In some embodiments, tensioner 412 can be a mechanical tensioning device with digitally controlled impedance that is used to dynamically control how tight a thread is fed through a winding machine (for example, CNC machine 400). In some embodiments, thread can be run through tensioner 412 before it exits thread spool 410, thereby giving an exact tension as it is fed out. In some embodiments, thread can be run through tensioner 412 after it exits a thread spool to give the thread a desired tension. In some embodiments, the tension value for thread can be changed dynamically by adjusting the voltage in tensioner 412. In some embodiments, tensioner 412 can be a manually adjustable tensioner. In some embodiments, tensioner 412 can comprise a spring configured to adjust the amount of tension applied to thread(s). The spring can be manually controlled or digitally controlled.

Once thread layer 420 is mechanically set by, for example, bonding thread lines 422 to one another, thread layer 420 can be removed from support plate 402. In some embodiments, removing thread layer 420 from support plate 402 can comprise lifting thread layer 420 from anchor points 290. In some embodiments, removing thread layer 420 from support plate 402 can comprise cutting a portion of thread layer 420 from support plate 402. In some embodiment, the cutting process can comprise a laser cutting process.

While FIG. 4 shows a CNC machine 400, in some embodiments, a thread layer or thread pattern can be wound around anchor points on a support plate (for example, anchor points 290 of support plate 402) manually.

Additionally, while FIG. 4 shows a flat support plate 402 and CNC machine 400 comprising a robotic arm 405, alternative configurations of CNC machine 400 are contemplated.
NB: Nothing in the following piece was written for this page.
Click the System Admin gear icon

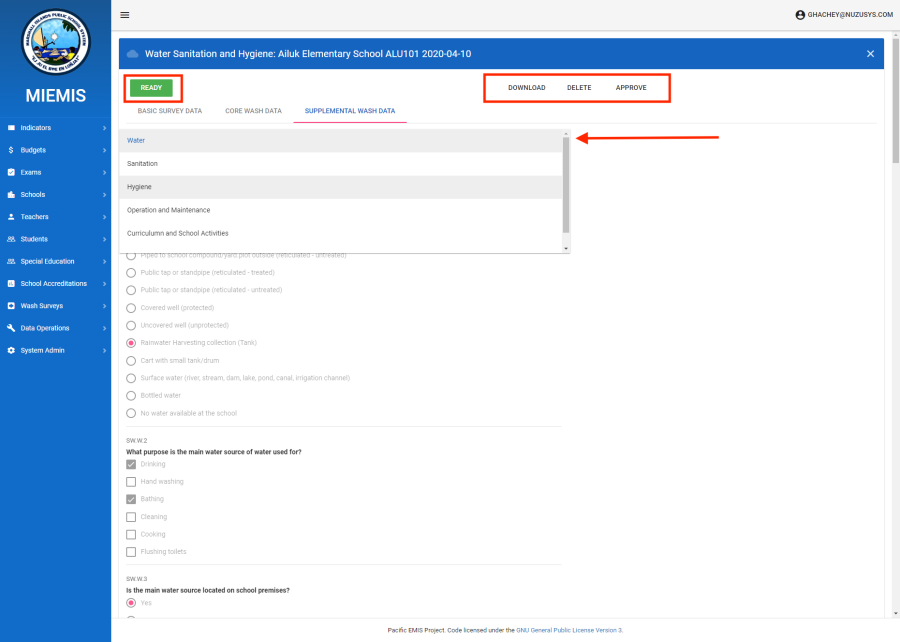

For example, in some embodiments, support plate 402 can be in the form of one or more rotating objects (for example, wheel(s), a drum, a rotating plate, etc.) as disclosed in U.S. patent application Ser. No. 18/400,574, filed Dec. 29, 2023 and titled “Circular Winding Apparatus and Method,” and U.S. patent application Ser. No. 18/400,620, filed Dec. 29, 2023 and titled “Rotational Winding Apparatus and Method,” the disclosures of which are incorporated by reference herein in their entireties. In such embodiments, CNC machine 400 can comprise one or more translating components (for example, a thread guide) that wind a continuous thread around anchor points of a rotating object as the object rotates, as disclosed in U.S. patent application Ser. Nos. 18/400,574 and 18/400,620.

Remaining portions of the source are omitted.